Сбоку при дороге маячило какое-то строение. Кажется, постоялый двор. Да, вчера они с Адамом пили здесь чай.
Юлия даже зубами скрипнула при этом воспоминании, стукнула было коня каблуком, ничего так не желая, как снова отдаться бешеной скачке, но конь пошел неуверенно, спотыкаясь с первых шагов, и она почти с ненавистью натянула повод, поворачивая к трактиру, понимая, что лучше дать этой кляче час-другой передохнуть и только потом продолжать путь, чем загнать ее, а потом Бог весть сколько сидеть, дожидаясь почтовых лошадей, убивая себя неподвижностью — и воспоминаниями.
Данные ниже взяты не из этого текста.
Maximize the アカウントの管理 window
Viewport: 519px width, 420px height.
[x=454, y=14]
Хозяин, конечно, сразу узнал красивую панну, которая останавливалась здесь вчера со своим спутником, миловидным, как ангел, и сунулся к ней с приветствиями, однако выражение ее лица не больно-то располагало ни к любезностям, ни к расспросам, а потому он только подал ей чаю да варенья и отошел к стойке, исподтишка наблюдая за нею и недоумевая, какая такая причина превратила очаровательную хохотушку в это угрюмое, замкнутое создание с невидящим взором, — и куда подевался ее спутник?! Неужели это он так огорчил, так опечалил прекрасную панну? Ох, окрутни, окрутни чловек [23]! Как только таких земля носит?!
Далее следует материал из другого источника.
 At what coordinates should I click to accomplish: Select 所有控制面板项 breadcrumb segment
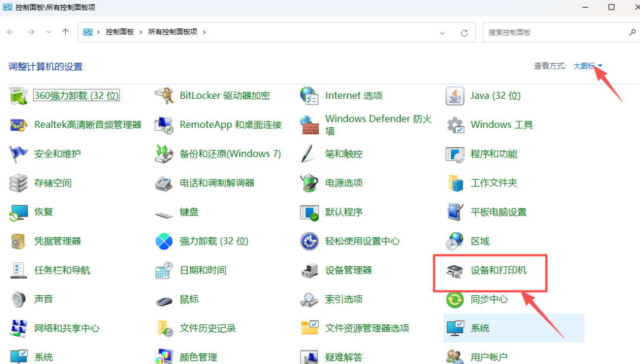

Адам, надо полагать, уже добрался до Варшавы и успел принять участие в том «деле», кое было столь важно для Сокольского. Даже плаща своего не пожалел! Юлия дернула уголком рта, что должно было означать усмешку. Из-за плаща-то и вышла путаница! Да из-за соседства пана Валевского, коего Адаму пришлось сопровождать… Однако лукав, ох, лукав же пан Зигмунт! Ишь как костерил Адама: дезертировал, мол, сбежал с девицею, а сам бросил своего драгоценного Валевского на попечение столь ненадежного человека, чтобы нынче же ночью, без помех, предаться разврату… да не с той, не с той, которую ожидал.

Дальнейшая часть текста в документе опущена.